Terry Randall, better known in Rye as Terry Collier, who had a leading role as Lancashire Annie in the classic wartime film Millions Like Us celebrated her 100th birthday on Thursday October 30. Friends joined her for a cream tea party at the Coastguard Tearooms at Fairlight, where stills from her acting career decorated the tables so that everyone could see just what she got up to in her heyday.
Terry lived at Strand Court, Rye, until a few years ago when illness forced a move to an Abbeyfield home at St Leonards. A surprise guest for tea was Bruce Dowling, Mayor of Hastings, who stayed chatting despite a busy schedule.
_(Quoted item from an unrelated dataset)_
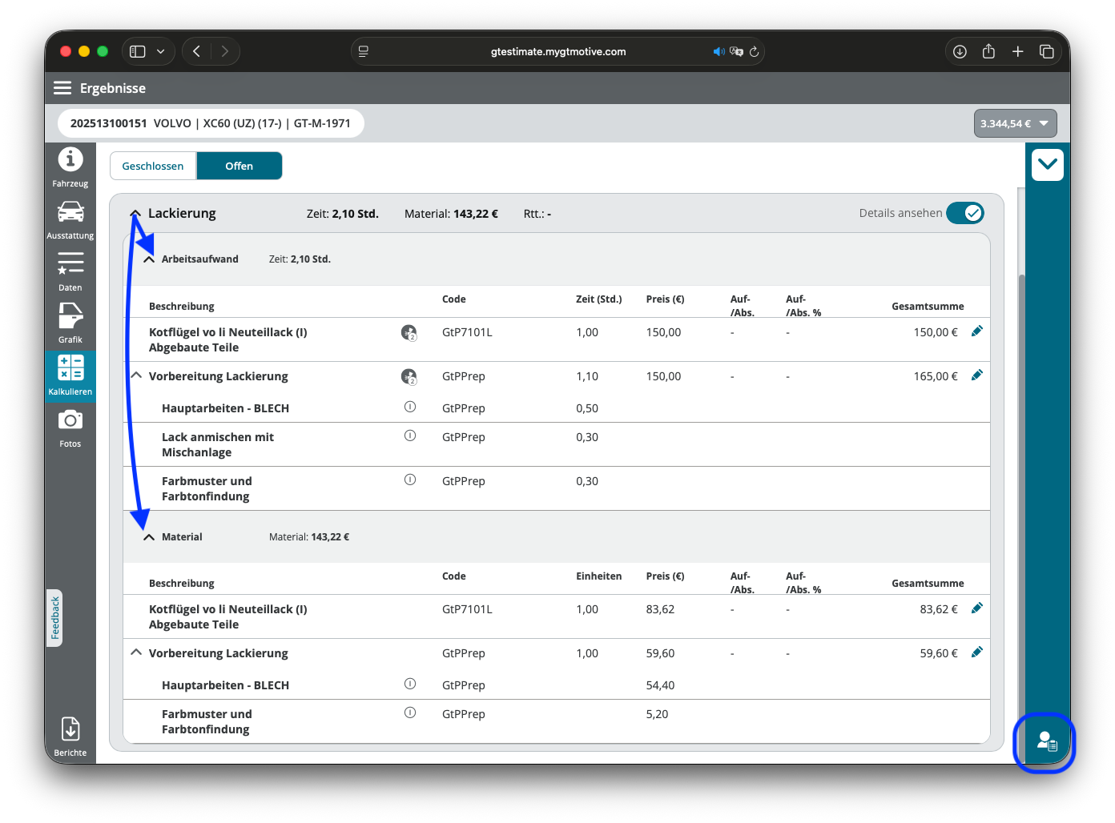The image size is (1115, 823).
Task: Click the user document icon bottom right
Action: click(x=1046, y=742)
Randall was Terry’s stage name, adopted when she went to Rada in 1934 at the age of 20. A career on stage, screen and TV followed: “No retakes in those days,” she says. “If you dried, you dried”. She worked alongside many actors and actresses whose names will still be familiar. Rex Harrison was one – but never a love interest: “Not my type,” she says firmly, “which is probably why we got on so well. I was the only girl not chasing him.” They were appearing in French Without Tears, an ENSA production in 1944 to entertain the troops.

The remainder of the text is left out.